E-Mail Fraud Rises, But Does It Matter?

As Nigerian scam artists get savvier, some people still fall victim.


Symantec's MessageLabs has detected a spike in E-mail fraud and financial scams over the last couple weeks. The company says that messages with subjects such as, "Congratulations New Year Winner!" or "You have won the UK National Lottery" make up about 10 percent of the E-mail sent so far this year. (That's over 43,000 E-mails of the more than 427,000 the company has scanned.) That's three times more E-mail scams than last year.

Here's my question: Is anyone still vulnerable to these types of fraudsters? To me, they resemble junk mail more than any sort of sneaky scam. I receive dozens of such messages a week and delete them within a nanosecond of viewing.
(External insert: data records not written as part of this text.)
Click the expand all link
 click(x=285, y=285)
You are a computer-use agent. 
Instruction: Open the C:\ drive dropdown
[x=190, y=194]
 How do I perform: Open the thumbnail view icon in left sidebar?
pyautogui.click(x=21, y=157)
But MessageLabs says there is reason to be concerned, partly because Nigerian scams, which generally ask for help in transferring or claiming money, have become savvier, with E-mail messages that are easier to read and shorter. Paul Wood, senior analyst at MessageLabs, says the recession could also contribute to rising online fraud. "As the economic climate continues to be frosty and the inability to secure credit through official channels remains spammers are tempted by the possibility that consumers facing uncertain futures may be more tempted by some of these hard-to-resist offers," he says.

So yes, apparently people are still falling victim to such scams. I suspect that they tend to be the elderly, computer illiterate, or people who are otherwise less familiar with the online world than most. Please, if you know people who fall into this category, tell them to delete these kinds of E-mails immediately.